At the line containing "Given: Click the", begin retyping, and stop after the last line of the data; add nothing.

Stored data:
- - -
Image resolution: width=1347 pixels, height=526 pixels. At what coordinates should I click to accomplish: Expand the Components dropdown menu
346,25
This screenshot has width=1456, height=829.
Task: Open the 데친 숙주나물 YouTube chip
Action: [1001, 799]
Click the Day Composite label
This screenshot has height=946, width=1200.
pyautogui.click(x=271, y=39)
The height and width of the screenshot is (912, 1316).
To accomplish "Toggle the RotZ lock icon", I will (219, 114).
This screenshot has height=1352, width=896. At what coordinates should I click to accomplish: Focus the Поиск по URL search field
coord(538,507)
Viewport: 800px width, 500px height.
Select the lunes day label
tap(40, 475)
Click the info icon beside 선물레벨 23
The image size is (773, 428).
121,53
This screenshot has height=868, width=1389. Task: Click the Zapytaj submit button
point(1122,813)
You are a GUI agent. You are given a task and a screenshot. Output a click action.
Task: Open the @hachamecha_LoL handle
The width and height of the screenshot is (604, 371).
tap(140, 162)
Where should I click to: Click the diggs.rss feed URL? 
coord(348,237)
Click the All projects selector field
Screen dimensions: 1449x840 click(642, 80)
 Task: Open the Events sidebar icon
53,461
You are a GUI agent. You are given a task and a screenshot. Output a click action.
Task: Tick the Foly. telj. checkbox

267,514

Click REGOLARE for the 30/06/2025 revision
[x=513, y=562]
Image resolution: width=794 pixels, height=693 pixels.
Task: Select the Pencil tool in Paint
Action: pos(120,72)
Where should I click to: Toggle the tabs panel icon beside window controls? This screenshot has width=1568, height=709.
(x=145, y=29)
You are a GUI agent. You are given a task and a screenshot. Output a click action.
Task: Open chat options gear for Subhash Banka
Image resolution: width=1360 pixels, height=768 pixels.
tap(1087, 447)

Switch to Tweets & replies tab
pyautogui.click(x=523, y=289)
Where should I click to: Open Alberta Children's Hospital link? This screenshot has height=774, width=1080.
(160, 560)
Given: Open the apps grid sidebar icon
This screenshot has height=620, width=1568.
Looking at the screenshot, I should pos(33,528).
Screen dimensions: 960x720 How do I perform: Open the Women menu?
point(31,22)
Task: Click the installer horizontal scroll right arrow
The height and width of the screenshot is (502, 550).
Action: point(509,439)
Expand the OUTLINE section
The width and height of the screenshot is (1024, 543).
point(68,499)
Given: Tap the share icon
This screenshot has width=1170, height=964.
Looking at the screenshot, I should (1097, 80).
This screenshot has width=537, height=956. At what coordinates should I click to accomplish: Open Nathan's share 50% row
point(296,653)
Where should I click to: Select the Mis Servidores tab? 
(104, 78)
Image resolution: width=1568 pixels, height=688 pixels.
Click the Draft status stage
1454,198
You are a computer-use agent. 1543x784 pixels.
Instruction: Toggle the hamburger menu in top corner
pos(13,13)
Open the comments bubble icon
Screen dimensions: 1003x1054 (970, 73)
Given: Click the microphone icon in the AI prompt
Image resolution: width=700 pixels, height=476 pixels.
- - -
- Task output -
Given: Click the microphone icon in the AI prompt
Image resolution: width=700 pixels, height=476 pixels.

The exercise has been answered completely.